(Items listed in a dataset)

'''

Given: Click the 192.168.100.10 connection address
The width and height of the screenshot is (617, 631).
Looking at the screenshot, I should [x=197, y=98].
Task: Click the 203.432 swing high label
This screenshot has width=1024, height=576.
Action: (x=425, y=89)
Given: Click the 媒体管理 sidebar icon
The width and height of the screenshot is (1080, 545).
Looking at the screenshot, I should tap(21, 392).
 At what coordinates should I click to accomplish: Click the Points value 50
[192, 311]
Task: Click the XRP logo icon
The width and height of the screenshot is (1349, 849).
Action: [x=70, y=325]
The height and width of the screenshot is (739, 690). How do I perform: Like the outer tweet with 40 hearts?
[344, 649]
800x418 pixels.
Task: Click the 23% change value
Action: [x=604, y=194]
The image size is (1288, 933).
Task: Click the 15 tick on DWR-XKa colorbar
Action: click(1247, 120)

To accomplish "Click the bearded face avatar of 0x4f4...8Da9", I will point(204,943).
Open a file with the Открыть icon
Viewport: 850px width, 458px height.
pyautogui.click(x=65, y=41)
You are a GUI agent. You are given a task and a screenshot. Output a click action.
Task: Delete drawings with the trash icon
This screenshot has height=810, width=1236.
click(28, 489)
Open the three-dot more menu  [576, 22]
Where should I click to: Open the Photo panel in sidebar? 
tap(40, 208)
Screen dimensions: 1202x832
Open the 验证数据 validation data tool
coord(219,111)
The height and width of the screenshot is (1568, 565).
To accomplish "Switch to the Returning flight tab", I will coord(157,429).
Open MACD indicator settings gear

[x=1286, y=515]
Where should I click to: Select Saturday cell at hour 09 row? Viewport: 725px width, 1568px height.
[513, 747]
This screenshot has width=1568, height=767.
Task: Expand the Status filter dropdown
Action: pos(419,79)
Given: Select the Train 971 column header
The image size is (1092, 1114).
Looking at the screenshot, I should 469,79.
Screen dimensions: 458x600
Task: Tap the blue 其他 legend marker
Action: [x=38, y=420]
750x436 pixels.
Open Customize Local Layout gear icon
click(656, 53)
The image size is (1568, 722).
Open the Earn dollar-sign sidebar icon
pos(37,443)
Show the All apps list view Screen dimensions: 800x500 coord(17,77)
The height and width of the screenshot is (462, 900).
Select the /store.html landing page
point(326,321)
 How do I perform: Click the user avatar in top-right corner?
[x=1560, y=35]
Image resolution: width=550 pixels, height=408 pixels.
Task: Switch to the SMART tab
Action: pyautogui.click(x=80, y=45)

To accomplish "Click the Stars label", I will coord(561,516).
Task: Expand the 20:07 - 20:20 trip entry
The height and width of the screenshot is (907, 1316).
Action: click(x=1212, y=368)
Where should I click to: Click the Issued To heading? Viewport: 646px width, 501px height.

'''

▸ EXERCISE REQUIREMENTS: Please show, exactly as written, every line above that contains the word "label".

▸ TASK RESPONSE:
Task: Click the 203.432 swing high label
To accomplish "Click the Stars label", I will coord(561,516).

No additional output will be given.